What is required: Produce a word-for-word copy of the data below.

Exercise input:
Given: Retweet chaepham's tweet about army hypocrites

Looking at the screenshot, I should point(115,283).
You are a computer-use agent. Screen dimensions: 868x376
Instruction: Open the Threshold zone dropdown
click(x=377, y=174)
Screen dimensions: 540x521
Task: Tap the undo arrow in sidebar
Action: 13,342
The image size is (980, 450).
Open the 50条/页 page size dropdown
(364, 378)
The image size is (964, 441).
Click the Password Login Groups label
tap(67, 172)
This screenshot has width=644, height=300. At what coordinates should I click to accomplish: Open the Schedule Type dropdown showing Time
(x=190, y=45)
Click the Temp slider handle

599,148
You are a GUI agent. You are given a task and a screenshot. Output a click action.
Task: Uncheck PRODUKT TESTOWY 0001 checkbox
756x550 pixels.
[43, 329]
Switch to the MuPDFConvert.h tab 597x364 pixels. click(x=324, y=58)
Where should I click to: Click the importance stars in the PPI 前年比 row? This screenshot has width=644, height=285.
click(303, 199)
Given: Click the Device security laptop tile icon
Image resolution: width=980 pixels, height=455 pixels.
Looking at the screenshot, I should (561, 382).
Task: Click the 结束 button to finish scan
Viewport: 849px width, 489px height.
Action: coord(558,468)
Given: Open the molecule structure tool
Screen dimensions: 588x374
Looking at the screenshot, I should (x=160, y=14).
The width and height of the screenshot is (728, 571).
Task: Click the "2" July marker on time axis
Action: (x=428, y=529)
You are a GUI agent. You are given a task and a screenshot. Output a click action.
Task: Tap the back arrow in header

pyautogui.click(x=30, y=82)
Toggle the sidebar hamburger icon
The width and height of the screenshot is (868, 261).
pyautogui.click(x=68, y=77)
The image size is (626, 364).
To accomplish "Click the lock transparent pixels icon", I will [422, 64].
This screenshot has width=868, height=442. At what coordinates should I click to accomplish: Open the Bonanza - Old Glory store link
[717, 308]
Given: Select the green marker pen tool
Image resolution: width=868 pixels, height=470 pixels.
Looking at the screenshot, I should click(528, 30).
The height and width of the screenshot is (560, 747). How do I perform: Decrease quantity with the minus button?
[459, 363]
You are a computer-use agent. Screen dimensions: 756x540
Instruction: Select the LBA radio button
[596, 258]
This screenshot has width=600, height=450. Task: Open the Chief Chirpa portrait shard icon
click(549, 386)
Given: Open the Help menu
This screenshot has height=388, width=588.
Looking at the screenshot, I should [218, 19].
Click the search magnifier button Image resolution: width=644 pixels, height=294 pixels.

Result of the task:
Given: Retweet chaepham's tweet about army hypocrites

Looking at the screenshot, I should point(115,283).
You are a computer-use agent. Screen dimensions: 868x376
Instruction: Open the Threshold zone dropdown
click(x=377, y=174)
Screen dimensions: 540x521
Task: Tap the undo arrow in sidebar
Action: 13,342
The image size is (980, 450).
Open the 50条/页 page size dropdown
(364, 378)
The image size is (964, 441).
Click the Password Login Groups label
tap(67, 172)
This screenshot has width=644, height=300. At what coordinates should I click to accomplish: Open the Schedule Type dropdown showing Time
(x=190, y=45)
Click the Temp slider handle

599,148
You are a GUI agent. You are given a task and a screenshot. Output a click action.
Task: Uncheck PRODUKT TESTOWY 0001 checkbox
756x550 pixels.
[43, 329]
Switch to the MuPDFConvert.h tab 597x364 pixels. click(x=324, y=58)
Where should I click to: Click the importance stars in the PPI 前年比 row? This screenshot has width=644, height=285.
click(303, 199)
Given: Click the Device security laptop tile icon
Image resolution: width=980 pixels, height=455 pixels.
Looking at the screenshot, I should (561, 382).
Task: Click the 结束 button to finish scan
Viewport: 849px width, 489px height.
Action: coord(558,468)
Given: Open the molecule structure tool
Screen dimensions: 588x374
Looking at the screenshot, I should (x=160, y=14).
The width and height of the screenshot is (728, 571).
Task: Click the "2" July marker on time axis
Action: (x=428, y=529)
You are a GUI agent. You are given a task and a screenshot. Output a click action.
Task: Tap the back arrow in header

pyautogui.click(x=30, y=82)
Toggle the sidebar hamburger icon
The width and height of the screenshot is (868, 261).
pyautogui.click(x=68, y=77)
The image size is (626, 364).
To accomplish "Click the lock transparent pixels icon", I will [422, 64].
This screenshot has width=868, height=442. At what coordinates should I click to accomplish: Open the Bonanza - Old Glory store link
[717, 308]
Given: Select the green marker pen tool
Image resolution: width=868 pixels, height=470 pixels.
Looking at the screenshot, I should click(528, 30).
The height and width of the screenshot is (560, 747). How do I perform: Decrease quantity with the minus button?
[459, 363]
You are a computer-use agent. Screen dimensions: 756x540
Instruction: Select the LBA radio button
[596, 258]
This screenshot has width=600, height=450. Task: Open the Chief Chirpa portrait shard icon
click(549, 386)
Given: Open the Help menu
This screenshot has height=388, width=588.
Looking at the screenshot, I should [218, 19].
Click the search magnifier button Image resolution: width=644 pixels, height=294 pixels.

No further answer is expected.